To the day, it is officially five months since I moved to New York City — the big apple, the big city of hustle and grind, the city that never sleeps. In one sentence, it has been nothing short of a whirlwind of an adventure here: I dated. I fell in love. I found the man of my dreams. I explored the city. I made friends. I lost friends. I lost weight (thank you stress). I gained weight (thank you NY pizza).
Last week, I moved out of my subleased studio and signed an one year lease in a fancy skyscraper apartment complex. Yes, as the rumors go, the rent is ridiculous here. Yes, the weather is freezing and I can’t feel my hands most of the time. Yes, I still feel lonely from time to time. All in all, though, I wouldn’t change my decision for the world.
This is why.
Moving here has taught me to trust my ability to survive and thrive without any support: Moving to a new city is like riding a roller coaster — there’s excitement and hope but there’s also fear and apprehension creating this nauseating mix of dread and thrill. Will you like the people? Will you make friends? Will you get homesick and move back? What if you hate everything about NYC? I had all of these thoughts and I delayed moving here for months, presenting excuses of high rent and better opportunities elsewhere. Between you and me, though, I was worried I wasn’t going to “make it” here. I was paralyzingly worried of failing.
I finally took the jump when I realized I was making myself miserable by notmoving here. I moved in July, with two suitcases and a duffel bag. Five months later, I bought three carts of IKEA furniture and decided that I was actually living for a while in NYC. It was such a relief to settle down somewhere after years of consulting.

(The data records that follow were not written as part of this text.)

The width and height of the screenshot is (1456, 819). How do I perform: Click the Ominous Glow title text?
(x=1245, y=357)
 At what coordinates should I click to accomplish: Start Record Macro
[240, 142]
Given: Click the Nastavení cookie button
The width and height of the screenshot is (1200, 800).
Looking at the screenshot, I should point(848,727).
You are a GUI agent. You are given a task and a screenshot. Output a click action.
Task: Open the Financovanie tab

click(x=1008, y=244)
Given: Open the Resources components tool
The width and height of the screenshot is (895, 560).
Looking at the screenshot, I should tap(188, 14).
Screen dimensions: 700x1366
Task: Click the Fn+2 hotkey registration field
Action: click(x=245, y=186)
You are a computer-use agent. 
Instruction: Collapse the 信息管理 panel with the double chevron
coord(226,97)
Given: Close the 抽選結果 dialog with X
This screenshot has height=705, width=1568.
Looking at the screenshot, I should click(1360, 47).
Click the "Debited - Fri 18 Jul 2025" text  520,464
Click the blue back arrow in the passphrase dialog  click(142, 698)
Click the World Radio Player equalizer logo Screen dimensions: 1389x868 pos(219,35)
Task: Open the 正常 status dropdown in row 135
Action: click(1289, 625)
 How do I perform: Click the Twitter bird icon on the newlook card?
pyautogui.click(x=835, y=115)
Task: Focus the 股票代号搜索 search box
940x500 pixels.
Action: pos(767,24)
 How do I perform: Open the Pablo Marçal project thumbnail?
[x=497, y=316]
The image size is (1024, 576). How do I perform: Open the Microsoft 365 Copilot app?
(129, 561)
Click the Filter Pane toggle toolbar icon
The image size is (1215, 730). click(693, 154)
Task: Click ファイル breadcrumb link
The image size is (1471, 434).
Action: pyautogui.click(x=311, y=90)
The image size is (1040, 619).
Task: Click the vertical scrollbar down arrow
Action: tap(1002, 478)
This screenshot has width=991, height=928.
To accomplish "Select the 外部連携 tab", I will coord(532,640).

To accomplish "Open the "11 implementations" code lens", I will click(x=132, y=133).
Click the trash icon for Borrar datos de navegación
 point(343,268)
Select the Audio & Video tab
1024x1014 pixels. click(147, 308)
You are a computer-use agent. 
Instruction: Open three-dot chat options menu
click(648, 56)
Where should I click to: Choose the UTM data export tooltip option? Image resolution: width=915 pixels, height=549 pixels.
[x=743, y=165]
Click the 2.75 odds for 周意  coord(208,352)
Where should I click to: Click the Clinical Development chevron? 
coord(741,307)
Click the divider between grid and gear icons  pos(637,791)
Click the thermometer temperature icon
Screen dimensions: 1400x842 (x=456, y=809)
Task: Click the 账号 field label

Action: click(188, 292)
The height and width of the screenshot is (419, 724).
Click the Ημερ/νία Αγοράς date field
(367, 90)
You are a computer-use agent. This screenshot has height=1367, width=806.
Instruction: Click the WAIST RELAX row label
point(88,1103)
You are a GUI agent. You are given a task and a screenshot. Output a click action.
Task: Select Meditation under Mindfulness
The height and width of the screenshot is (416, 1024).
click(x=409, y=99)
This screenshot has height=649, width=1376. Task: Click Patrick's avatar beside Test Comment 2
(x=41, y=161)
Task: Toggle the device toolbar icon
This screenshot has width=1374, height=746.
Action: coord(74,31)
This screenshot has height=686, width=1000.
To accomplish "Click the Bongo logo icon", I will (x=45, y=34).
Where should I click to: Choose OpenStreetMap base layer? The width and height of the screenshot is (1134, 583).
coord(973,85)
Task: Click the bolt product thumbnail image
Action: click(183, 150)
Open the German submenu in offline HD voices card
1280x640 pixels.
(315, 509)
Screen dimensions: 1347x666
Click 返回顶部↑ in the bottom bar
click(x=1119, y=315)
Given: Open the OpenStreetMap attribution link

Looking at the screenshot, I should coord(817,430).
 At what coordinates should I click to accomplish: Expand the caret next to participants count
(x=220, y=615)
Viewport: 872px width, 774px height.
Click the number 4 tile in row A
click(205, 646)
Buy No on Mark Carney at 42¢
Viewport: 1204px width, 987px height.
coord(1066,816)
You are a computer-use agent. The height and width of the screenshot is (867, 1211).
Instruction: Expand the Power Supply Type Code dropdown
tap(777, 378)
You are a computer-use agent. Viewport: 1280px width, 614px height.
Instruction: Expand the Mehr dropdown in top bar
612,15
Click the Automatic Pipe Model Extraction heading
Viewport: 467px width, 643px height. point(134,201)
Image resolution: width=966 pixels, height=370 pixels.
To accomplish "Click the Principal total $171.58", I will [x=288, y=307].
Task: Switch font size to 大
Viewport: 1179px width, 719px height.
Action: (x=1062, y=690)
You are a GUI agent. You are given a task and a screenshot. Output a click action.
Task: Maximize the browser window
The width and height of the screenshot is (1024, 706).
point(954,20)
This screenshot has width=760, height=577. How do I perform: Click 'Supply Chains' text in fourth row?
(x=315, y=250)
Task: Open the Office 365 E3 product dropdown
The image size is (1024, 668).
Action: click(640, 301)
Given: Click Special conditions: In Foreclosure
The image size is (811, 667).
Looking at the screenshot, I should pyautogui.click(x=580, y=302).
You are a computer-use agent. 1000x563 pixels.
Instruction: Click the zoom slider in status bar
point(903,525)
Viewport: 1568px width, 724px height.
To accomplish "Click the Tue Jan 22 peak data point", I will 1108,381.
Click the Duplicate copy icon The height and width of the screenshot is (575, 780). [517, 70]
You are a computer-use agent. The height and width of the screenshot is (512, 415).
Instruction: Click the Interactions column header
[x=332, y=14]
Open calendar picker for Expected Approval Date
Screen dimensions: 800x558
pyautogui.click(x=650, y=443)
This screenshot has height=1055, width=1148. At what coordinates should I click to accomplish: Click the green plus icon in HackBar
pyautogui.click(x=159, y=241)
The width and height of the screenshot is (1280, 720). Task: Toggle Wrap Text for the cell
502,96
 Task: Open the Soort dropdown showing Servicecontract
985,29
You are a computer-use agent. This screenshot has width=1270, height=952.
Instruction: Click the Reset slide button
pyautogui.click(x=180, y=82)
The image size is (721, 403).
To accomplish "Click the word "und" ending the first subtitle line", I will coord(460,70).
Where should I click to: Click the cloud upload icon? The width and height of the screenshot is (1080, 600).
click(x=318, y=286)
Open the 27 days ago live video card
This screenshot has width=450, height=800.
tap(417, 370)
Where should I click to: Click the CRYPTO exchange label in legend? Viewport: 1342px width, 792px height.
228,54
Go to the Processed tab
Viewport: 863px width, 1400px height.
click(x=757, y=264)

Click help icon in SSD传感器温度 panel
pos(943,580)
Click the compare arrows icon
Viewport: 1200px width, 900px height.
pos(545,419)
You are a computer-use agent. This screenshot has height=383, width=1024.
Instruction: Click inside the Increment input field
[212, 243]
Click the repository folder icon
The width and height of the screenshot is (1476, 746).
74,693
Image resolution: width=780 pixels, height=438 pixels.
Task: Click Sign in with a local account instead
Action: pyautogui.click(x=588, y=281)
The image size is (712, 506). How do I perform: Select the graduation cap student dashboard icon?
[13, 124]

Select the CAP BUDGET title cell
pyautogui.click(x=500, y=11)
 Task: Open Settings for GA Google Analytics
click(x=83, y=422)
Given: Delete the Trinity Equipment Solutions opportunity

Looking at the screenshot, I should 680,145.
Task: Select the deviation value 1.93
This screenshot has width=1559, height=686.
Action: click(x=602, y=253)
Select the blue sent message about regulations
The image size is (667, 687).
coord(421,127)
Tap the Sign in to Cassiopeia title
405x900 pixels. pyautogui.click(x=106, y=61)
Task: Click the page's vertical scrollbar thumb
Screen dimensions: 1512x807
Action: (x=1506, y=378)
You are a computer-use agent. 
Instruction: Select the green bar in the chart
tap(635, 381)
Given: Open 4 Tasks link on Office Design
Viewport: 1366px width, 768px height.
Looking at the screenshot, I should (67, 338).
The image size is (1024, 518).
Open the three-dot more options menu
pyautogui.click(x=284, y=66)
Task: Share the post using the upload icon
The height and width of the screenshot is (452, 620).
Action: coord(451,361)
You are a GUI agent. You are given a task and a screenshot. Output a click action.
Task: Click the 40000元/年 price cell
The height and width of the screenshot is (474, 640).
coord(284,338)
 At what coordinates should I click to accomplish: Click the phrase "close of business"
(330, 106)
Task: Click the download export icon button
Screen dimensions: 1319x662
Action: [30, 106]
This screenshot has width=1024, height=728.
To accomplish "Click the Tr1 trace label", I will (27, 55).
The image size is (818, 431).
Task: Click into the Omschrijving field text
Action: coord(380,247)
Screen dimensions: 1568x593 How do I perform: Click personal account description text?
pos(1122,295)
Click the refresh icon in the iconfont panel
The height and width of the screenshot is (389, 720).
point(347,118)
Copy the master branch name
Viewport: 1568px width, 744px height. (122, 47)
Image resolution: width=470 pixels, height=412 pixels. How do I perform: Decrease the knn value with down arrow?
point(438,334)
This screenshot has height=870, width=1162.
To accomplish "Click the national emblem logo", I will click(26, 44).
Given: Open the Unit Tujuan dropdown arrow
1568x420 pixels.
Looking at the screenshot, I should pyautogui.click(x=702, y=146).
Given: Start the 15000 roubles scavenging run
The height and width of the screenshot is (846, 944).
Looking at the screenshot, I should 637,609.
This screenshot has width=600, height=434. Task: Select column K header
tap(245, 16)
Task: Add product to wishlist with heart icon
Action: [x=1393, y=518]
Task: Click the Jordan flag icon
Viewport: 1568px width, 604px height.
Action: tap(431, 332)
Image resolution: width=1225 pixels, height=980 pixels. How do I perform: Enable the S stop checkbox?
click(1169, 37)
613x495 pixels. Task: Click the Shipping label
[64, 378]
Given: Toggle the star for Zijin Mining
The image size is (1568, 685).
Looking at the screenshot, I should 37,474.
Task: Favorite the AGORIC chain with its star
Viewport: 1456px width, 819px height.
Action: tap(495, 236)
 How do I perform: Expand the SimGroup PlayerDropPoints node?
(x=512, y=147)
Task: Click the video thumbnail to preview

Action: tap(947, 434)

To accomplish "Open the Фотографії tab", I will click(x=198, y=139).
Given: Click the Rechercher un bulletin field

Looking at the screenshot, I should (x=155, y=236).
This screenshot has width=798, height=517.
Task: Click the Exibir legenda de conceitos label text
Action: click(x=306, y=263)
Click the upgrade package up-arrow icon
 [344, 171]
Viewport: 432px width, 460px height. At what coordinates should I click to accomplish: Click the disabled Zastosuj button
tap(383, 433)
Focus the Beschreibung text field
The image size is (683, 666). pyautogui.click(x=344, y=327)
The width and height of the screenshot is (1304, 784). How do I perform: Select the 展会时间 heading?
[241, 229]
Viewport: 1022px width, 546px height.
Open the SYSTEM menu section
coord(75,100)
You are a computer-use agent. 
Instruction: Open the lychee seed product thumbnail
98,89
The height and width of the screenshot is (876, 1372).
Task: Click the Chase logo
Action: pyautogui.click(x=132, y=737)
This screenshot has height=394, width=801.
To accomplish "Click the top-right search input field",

For those of you debating a move, my word of advice is simple — if you want to move somewhere (anywhere), do it. Find a way to get yourself there initially (i.e. a job that you don’t love) and watch how things begin to align. Truth is, nothing will ever completely line up for you — there will never be a “perfect time” to make a move. You just have to do it. Step into the roller coaster. Buckle yourself in. Go for it. And watch how you survive and grow under pressure. You’re going to make it and the reality will be more glorious than you ever imagined. Moving here, in the words of Beyonce, has shown me that, “…if there is one thing I’m willing to bet on, it’s myself”.